Today is St. Patrick’s day and it’s too bad that today is, in the minds of most, merely a day to drink and wear green. Nobody remembers that Patrick was one of the great missionaries of the Church.
Patrick believed himself called to preach the gospel in Ireland which was filled with pagan Celts. He preached boldly against idolatry and proclaimed the world-embracing, world-transforming grace of God in Jesus.
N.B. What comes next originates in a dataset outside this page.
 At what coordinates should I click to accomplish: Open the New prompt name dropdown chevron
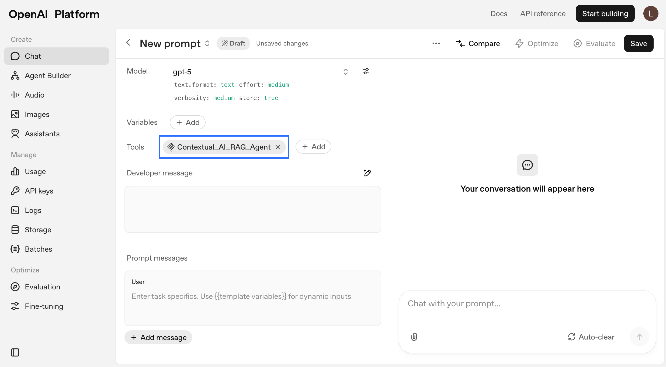[207, 43]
Here’s a piece of one of his sermons denouncing the worship of the sun:
For that sun that we behold at God’s command, rises daily for us— but it shall never reign, nor shall its splendor continue, but all even that worship it, miserable beings, shall wretchedly come to punishment. But we who believe in and adore the true sun, Jesus Christ, who will never perish, neither shall he “who does His will”— but shall continue forever, — as Christ continues forever, who reigns with God the Father Almighty, and with the Holy Spirit, before the ages, and now, and through all the ages of ages.
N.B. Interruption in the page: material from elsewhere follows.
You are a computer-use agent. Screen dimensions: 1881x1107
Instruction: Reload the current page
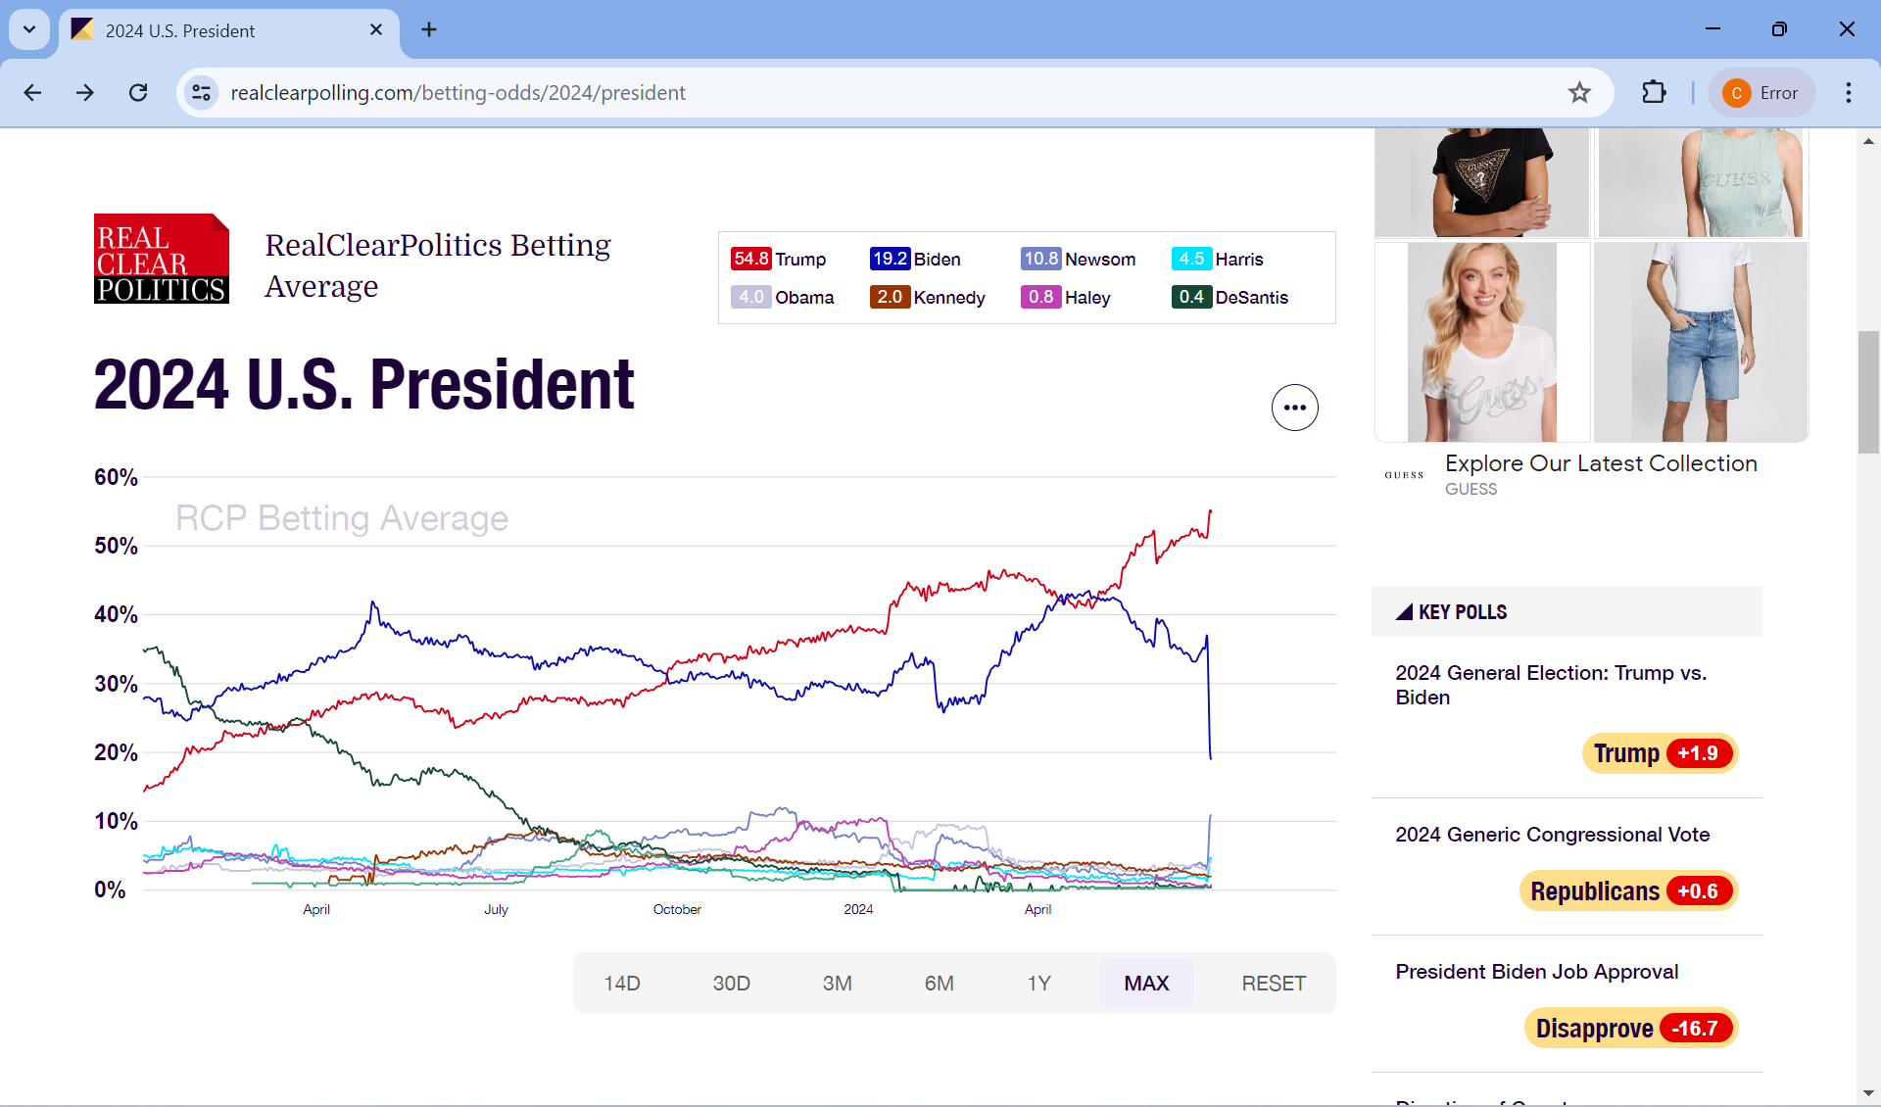138,93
He faced danger daily and had to endure great opposition (as his Lorica reminds us), but he was always confident in the eventual victory of the gospel:
For I am greatly a debtor to the God who has bestowed on me such grace that many people through me should be born again to God, and that everywhere clergy should be ordained for a people newly coming to the faith, whom the Lord took from the ends fo the earth, as He had promised of old by His prophets: “To Thee the Gentiles will come and say, As our father made false idols, and there is no profit in them.” And again: I have set Thee to be the light of the Gentiles, that Thou mayest be for salvation unto the utmost part of the earth.” And there I am willing to await the promise of Him who never fails, as He promises in the Gospel: “They shall come from the east and the west, and shall sit down with Abraham, and Isaac, and Jacob;” as we believe that believers shall come from all the world. . . . Therefore it is very necessary to spread out our nets, so that a copious multitude and crowd may be taken for God. . . .
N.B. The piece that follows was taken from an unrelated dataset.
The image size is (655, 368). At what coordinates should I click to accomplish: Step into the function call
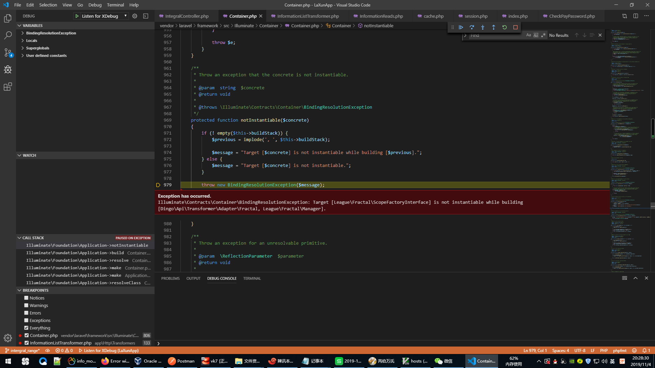tap(483, 27)
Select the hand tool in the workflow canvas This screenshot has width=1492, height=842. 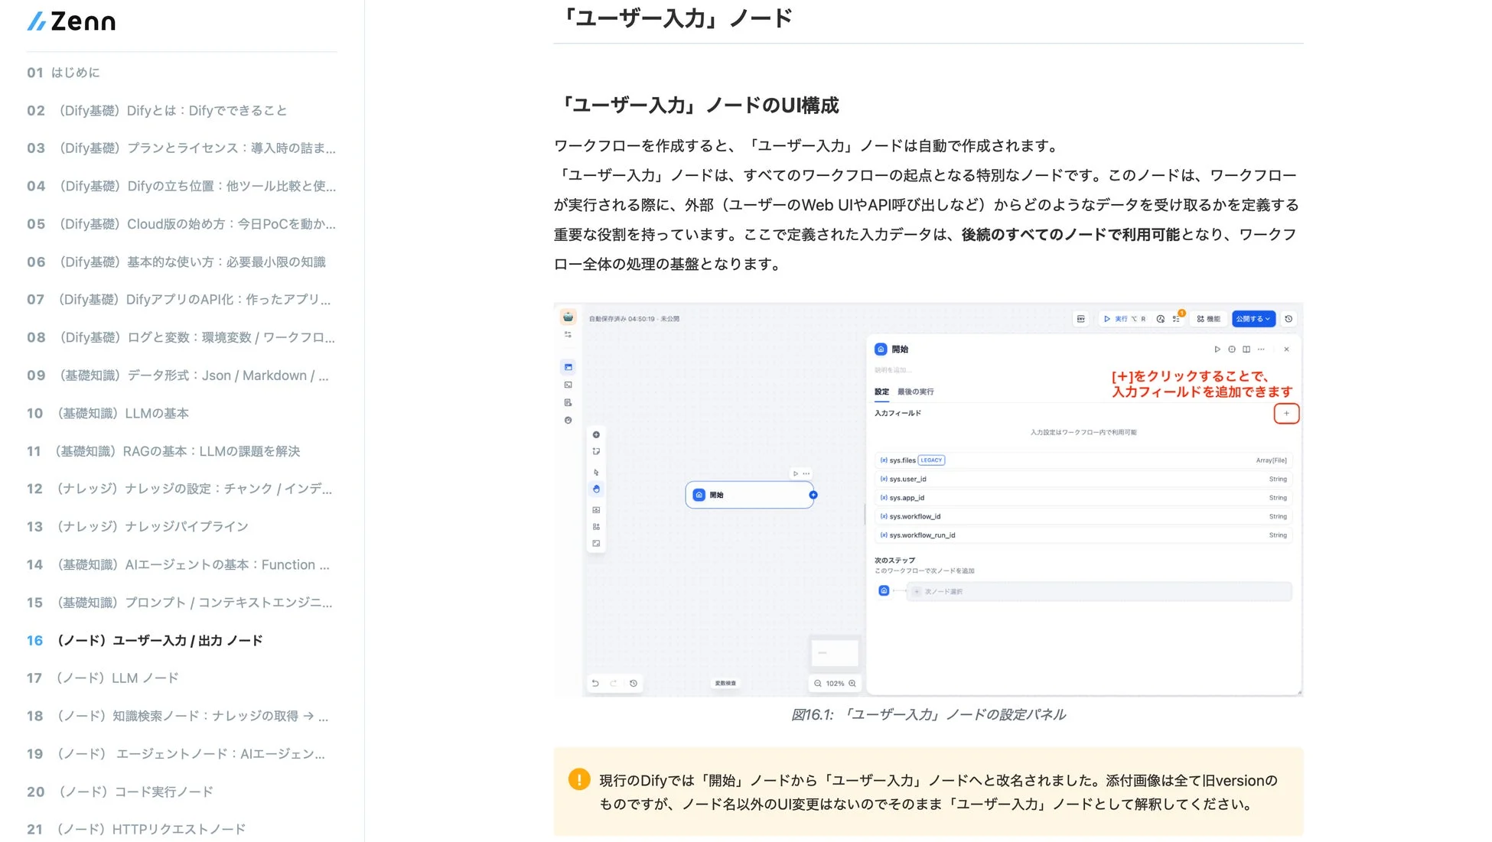click(596, 489)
He spread his nets and God blessed his labors.
Patrick’s life serves as a model for us today who are facing an increasingly barbaric and pagan culture. It is not the time to “keep a low profile” — rather it is time boldly to believe the promises of God and stand forth courageously for the faith once for all delivered to the saints. Patrick would say at the close of his life, “I confess to my Lord and I do not blush before Him, because I lie not, from the time that I knew Him in my youth, the love of God and His fear have increased in me; and until now, by the favor of the Lord, ‘I have kept the faith.’”
Amen. So wear some green if you like and have a beer along with it, but remember, the main thing St. Patrick’s day calls us to is keeping the faith.
Pope Clement I sent one faithful man to convert a pagan nation:
St. Patrick’s belief that he was called to minister to Ireland was also confirmed by the Church. Already a priest in the Catholic Church, St. Patrick was sent to Ireland by Pope St. Celestine I after Patrick was recommended to him by St. Germain the Bishop of Auxerre. The first man sent to Ireland, Palladius, had given up the mission out of legitimate fear for his life. Thankfully for Christendom, Patrick was faithful and brave and not to be stopped. During his ministry to Ireland St. Patrick consecrated hundreds of bishops and countless priests to lead the parishes that resulted from his work. The results of his mission to Ireland have changed the world in ways that Pope Clement I, Bishop Germain, and St. Patrick perhaps could never have imagined…or maybe they did have that great a vision. I hope they did.
Blessings and Peace.
KB
Pope Celestine I, not Clement. Sorry.
KB
Do you think the mitre is anachronistic?